Document extract
Main Squeeze: Comparing Blood Oranges and Navel Oranges

Just like in a box of crayons, there’s more than one type of “orange.” Two of our favorite types, the common navel orange and the dark red blood orange, have a number of differences that make them both clearly distinct. Follow along as we explore the two from peel to pulp.

Appearance

When you think of the stereotypical orange, you’re most likely picturing a navel orange. Orange on the inside and out, navels have a characteristic protrusion at one end of the fruit that resembles a human navel, giving them their name. Blood oranges, on the other hand, are typically smaller in size and have a darker peel. Once you get past the peel, expect to see dark red to dark pink fruit that may contain some blotches of a lighter color. 

Texture

Both varieties are fairly similar in texture, but there are some subtleties you should be aware of. Blood oranges are generally much easier to peel, which may be due to their tangerine heritage. Additionally, though blood oranges are smaller than navels, they tend to feel heavier for their size, as they have a higher juice content.

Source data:
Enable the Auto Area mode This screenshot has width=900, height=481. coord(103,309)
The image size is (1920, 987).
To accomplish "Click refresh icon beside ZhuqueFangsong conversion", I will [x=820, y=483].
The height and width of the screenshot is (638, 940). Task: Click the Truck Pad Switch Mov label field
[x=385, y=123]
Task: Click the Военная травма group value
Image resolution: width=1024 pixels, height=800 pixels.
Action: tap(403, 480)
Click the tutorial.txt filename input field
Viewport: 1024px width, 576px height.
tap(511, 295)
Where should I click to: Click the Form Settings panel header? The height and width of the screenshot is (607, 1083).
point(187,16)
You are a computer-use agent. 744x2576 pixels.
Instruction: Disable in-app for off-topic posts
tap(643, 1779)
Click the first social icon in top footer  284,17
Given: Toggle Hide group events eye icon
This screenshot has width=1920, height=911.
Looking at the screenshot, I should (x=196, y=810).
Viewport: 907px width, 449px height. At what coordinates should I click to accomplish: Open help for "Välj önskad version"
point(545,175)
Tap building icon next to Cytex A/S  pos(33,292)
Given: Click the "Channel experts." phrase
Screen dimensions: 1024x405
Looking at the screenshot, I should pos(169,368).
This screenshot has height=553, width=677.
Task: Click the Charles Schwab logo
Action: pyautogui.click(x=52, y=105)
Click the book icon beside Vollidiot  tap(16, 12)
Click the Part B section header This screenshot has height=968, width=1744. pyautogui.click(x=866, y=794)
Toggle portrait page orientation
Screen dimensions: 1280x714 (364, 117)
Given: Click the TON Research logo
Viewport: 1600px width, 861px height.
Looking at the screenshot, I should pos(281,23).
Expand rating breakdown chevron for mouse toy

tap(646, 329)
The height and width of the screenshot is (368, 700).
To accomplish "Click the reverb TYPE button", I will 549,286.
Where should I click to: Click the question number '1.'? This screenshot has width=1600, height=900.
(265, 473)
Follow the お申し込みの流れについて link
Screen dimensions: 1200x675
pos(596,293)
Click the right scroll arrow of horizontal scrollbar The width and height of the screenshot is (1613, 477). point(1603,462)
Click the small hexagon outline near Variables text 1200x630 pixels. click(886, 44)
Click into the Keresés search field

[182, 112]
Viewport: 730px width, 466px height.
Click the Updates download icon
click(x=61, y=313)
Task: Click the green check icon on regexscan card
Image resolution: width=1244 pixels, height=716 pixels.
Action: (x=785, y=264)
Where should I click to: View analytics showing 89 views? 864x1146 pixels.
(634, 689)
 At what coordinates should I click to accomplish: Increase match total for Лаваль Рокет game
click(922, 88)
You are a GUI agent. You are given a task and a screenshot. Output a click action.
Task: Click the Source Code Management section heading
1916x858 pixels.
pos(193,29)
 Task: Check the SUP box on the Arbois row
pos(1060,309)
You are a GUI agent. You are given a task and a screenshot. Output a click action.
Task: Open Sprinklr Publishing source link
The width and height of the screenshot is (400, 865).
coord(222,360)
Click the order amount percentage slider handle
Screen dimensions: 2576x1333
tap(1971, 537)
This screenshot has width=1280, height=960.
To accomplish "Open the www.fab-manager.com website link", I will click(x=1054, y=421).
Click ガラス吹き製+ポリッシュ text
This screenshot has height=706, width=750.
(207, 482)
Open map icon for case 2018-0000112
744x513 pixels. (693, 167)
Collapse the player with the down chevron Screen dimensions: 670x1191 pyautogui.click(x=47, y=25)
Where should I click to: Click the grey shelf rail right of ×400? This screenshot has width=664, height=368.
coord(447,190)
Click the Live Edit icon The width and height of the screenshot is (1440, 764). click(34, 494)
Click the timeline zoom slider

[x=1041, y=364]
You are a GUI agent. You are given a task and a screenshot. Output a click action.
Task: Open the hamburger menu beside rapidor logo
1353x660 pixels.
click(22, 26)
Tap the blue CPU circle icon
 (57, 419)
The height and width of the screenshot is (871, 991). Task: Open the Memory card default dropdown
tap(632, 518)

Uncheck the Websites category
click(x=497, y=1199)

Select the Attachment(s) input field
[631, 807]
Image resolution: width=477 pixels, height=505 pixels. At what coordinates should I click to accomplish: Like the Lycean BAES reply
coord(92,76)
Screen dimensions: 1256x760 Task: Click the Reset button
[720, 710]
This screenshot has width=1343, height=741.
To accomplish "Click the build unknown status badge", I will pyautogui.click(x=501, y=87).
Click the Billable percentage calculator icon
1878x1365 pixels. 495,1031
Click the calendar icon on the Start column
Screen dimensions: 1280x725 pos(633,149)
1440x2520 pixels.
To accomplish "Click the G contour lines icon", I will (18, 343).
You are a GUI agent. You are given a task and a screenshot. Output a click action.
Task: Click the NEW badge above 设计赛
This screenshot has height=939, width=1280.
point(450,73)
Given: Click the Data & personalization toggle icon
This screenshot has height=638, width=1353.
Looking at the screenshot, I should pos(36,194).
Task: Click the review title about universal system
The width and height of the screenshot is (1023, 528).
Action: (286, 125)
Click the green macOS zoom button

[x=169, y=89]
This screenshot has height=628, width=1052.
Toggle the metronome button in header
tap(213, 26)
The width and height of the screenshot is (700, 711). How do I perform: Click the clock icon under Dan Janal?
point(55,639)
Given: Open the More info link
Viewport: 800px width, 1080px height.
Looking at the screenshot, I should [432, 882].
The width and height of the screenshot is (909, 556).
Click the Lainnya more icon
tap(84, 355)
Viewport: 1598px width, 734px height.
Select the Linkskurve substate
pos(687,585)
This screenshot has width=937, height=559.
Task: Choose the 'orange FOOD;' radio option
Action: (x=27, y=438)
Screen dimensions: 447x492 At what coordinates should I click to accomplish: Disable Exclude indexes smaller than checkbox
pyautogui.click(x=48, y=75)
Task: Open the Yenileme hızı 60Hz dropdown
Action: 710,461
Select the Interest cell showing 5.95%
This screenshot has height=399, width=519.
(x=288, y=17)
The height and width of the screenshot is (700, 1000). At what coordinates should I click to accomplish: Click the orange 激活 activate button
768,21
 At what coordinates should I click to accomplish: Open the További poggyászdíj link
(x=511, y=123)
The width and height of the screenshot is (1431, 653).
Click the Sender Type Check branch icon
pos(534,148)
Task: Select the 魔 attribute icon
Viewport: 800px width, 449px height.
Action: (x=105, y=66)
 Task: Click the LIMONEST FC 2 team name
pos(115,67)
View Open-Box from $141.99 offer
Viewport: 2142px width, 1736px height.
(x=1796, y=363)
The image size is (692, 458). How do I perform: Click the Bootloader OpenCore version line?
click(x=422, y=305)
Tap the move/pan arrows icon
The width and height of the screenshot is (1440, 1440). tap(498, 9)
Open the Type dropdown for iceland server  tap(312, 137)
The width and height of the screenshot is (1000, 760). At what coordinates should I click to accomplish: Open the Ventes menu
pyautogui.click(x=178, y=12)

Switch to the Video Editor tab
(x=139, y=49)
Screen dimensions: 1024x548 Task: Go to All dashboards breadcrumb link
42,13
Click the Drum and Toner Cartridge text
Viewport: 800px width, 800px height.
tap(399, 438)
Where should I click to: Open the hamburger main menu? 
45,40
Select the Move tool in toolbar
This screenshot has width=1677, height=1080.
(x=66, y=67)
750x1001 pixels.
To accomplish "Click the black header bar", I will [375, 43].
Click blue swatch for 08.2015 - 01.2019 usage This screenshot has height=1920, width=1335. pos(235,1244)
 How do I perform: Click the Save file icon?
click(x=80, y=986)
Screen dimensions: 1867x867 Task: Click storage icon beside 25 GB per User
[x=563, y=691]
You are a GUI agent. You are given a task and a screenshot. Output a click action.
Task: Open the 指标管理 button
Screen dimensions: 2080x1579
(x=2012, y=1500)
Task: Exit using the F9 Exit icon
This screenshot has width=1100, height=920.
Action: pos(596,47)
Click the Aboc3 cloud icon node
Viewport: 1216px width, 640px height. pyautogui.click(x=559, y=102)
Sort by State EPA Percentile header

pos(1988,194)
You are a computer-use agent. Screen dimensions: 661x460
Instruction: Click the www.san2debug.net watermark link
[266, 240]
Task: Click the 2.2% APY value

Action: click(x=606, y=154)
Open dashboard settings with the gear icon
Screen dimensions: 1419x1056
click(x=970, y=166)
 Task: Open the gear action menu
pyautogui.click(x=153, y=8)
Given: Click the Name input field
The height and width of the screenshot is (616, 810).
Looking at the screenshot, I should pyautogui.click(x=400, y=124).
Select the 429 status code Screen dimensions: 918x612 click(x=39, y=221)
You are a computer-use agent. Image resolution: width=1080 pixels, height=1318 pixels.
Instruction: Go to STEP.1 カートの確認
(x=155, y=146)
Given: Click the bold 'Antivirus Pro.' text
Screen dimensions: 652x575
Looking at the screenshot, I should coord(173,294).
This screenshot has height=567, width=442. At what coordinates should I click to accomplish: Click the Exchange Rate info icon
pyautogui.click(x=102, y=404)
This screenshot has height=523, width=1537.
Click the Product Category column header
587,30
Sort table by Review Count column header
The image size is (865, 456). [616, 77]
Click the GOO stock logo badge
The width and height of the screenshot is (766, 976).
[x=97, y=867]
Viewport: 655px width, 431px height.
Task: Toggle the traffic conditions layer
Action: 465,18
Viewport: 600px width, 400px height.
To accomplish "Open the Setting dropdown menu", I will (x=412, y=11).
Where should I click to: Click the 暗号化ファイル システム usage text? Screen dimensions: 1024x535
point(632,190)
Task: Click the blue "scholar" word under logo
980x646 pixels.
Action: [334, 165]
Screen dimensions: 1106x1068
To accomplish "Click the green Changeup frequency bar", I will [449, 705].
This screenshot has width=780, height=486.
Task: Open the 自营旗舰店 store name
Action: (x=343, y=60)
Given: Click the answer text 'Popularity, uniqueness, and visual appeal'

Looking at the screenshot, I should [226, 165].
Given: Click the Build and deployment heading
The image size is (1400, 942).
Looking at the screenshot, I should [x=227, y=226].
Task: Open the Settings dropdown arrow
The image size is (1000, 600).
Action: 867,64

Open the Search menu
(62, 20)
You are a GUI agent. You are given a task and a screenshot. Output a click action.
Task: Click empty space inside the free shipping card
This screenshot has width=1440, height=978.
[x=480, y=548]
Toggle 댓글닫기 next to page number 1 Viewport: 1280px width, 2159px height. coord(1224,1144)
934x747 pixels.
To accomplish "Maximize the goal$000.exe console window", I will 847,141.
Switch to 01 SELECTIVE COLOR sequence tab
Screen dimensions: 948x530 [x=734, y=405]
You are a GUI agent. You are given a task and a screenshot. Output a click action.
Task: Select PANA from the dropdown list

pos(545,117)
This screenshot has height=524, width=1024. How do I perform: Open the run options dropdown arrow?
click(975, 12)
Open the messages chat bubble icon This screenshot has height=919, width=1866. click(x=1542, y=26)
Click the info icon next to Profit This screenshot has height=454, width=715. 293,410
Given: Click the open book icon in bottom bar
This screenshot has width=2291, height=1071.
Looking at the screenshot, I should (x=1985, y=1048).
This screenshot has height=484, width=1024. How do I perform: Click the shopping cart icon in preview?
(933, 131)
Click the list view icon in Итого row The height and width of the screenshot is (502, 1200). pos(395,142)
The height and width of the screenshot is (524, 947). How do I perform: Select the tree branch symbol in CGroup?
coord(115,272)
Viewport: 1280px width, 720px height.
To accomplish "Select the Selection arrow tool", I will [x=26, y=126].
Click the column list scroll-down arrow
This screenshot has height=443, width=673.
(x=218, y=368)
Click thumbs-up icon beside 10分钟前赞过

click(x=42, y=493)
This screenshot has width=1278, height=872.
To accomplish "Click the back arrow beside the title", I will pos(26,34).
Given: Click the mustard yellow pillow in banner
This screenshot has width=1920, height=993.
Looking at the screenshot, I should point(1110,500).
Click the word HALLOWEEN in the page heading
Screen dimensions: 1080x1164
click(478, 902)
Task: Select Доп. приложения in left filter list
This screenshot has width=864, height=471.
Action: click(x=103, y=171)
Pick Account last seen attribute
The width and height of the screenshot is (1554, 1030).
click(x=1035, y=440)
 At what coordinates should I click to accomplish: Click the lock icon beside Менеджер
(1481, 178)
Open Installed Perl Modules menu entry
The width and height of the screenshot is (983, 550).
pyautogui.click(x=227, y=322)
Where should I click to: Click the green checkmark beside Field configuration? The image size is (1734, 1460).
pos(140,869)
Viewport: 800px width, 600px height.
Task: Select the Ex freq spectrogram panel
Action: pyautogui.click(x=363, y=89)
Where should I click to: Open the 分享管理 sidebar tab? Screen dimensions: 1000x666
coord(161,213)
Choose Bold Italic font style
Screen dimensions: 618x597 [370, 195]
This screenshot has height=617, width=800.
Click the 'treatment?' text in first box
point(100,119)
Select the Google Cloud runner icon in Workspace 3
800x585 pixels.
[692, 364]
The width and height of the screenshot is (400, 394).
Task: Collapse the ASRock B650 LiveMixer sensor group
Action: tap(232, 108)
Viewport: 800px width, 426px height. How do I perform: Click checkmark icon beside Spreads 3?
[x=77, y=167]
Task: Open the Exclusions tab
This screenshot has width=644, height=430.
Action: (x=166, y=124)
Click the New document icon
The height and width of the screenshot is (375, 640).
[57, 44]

Questions to answer
**a)** In the orange comparison, what makes blood oranges tend to feel heavier for their size?
**b)** Pick up the article comparing blood oranges and navel oranges after its last sentence and write the next part.

Results for each task
**a)** They have a higher juice content.

**b)**
Taste

Aside with color, this is where the two types of oranges really stand out. Navel oranges have that classic “orange” taste while staying sweet and juicy. They can be slightly more bitter than other types of common oranges, but this is balanced out by a fresh, pleasant aroma. Blood oranges are entirely different beast, offering a distinctly rich orange taste that contains notes of raspberry. The sweet yet tart fruit is exceedingly aromatic and juicy, making it a potentially messy fresh eater. 

Culinary Versatility

While each variety can be used in both savory and sweet dishes, their different qualities make them better suited to specific tasks. With their strong aromatics and unique flavor, blood oranges are better suited for dishes that don’t call for a classic “orange” taste. Instead, opt to use them as a showcase flavor. Additionally, their high juice content makes them better suited to juicing than navels, but they will create a slightly different tasting juice than a standard orange jucie. If you’re looking to serve fresh segments or eat an entire fruit, navels are easily one of the best options, as they’re durable and easy to work with. Their peels are good for zesting too, so try adding it to cocktails or simple syrups for a unique twist.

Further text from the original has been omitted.